The debate within the scientific community rages with no resolution. At one scientific conference someone asked, "Can we simulate the whole universe, and if so, can we make one better than God did?" To which a colleague quipped, "And, can we move there?"

Have we reached the end of science? Is the great party over? Are scientists left with the rather unexciting task of cleaning up the mess left by the great minds - like Darwin and Einstein? Clearly, it matters greatly to scientists if they think they are on the clean-up committee rather than in the middle of the party.

But what of the rest of us? So what? Why do I, whose last science courses were taken 40 years ago and about which I remember little, read such a book? I do it because there are times I think I suffer from a kind of spiritual claustrophobia. Caught up in the day to day of getting and spending, I sometimes forget the cosmic context in which I live out the brief interval that is my life.

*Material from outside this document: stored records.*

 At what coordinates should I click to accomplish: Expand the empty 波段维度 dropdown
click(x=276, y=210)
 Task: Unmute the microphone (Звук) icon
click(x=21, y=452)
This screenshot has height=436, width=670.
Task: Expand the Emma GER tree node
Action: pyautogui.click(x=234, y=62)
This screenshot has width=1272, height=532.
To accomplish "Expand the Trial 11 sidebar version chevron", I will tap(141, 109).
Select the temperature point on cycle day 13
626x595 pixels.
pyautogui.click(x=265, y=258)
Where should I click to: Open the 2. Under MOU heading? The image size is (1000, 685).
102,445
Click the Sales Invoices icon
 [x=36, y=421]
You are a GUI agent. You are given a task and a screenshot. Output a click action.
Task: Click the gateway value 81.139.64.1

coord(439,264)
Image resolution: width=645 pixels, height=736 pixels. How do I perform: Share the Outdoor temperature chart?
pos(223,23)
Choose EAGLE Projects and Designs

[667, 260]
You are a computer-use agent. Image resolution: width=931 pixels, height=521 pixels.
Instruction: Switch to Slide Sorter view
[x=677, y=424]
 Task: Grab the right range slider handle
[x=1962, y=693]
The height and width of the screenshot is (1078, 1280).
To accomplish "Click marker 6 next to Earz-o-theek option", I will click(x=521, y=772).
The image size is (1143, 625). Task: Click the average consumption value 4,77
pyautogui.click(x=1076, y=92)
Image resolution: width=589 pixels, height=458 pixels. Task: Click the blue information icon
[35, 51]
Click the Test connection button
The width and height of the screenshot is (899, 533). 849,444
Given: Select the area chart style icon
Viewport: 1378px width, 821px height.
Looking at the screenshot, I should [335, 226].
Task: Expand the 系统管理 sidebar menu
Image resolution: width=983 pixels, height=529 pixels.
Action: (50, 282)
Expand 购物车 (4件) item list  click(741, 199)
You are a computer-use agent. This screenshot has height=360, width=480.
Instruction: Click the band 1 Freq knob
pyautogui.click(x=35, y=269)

This exploration of the philosophy of science helps me to break through the routine and marvel at what is mine to experience.

I am intrigued to read about scholars who unabashedly say that science is fun. As one says, "Science is too much fun to sit around wringing our hands because we're not certain about things." It would be sad if a final theory explains it all, because it will end the grand quest for fundamental knowledge. "I see (the scientific quest) as part of the growing up of our species, just like the child finding out there is no tooth fairy. It's better to find out there is no tooth fairy, even though a world with tooth fairies in it is somehow more delightful."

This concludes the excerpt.